Answer (C): Let $G_1$, $G_2$, and $G_3$ be the centroids of $\triangle ABC$, $\triangle BCD$, and $\triangle ACD$, respectively. Then with points viewed as position vectors represented by ordered pairs, \[ G_1=\frac13A+\frac13B+\frac13C, \] \[ G_2=\frac13B+\frac13C+\frac13D, \] \[ G_3=\frac13A+\frac13C+\frac13D. \] The directed edges of $\triangle G_1G_2G_3$ are $\overrightarrow{G_1G_2}=\frac13(D-A)$, $\overrightarrow{G_2G_3}=\frac13(A-B)$, and $\overrightarrow{G_3G_1}=\frac13(B-D)$. This triangle is equilateral if and only if $|D-A|=|A-B|=|B-D|$, which in turn is equivalent to the assertion that $\triangle ABD$ is equilateral.

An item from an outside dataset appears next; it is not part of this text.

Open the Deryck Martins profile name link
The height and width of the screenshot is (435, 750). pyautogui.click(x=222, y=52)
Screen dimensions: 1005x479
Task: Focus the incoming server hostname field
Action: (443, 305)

Let $\theta$ denote the measure of $\angle BCD$. Because $BC=2$ and $CD=6$, it follows that the area of $\triangle BCD$ is $\frac12\cdot BC\cdot CD\cdot\sin\theta=6\sin\theta$. By the Law of Cosines, \[ BD^2=BC^2+CD^2-2\cdot BC\cdot CD\cdot\cos\theta=40-24\cos\theta. \] The area of the equilateral triangle $\triangle ABD$ is $\frac{\sqrt3}{4}BD^2=10\sqrt3-6\sqrt3\cos\theta$. Adding the areas of $\triangle ABD$ and $\triangle BCD$ gives the area of the quadrilateral $ABCD$: \[ 10\sqrt3-6\sqrt3\cos\theta+6\sin\theta =10\sqrt3+12\left(-\frac{\sqrt3}{2}\cos\theta+\frac12\sin\theta\right) =10\sqrt3+12\sin(\theta-60^\circ). \] This is maximized by taking $\theta=150^\circ$, in which case the area is $10\sqrt3+12$.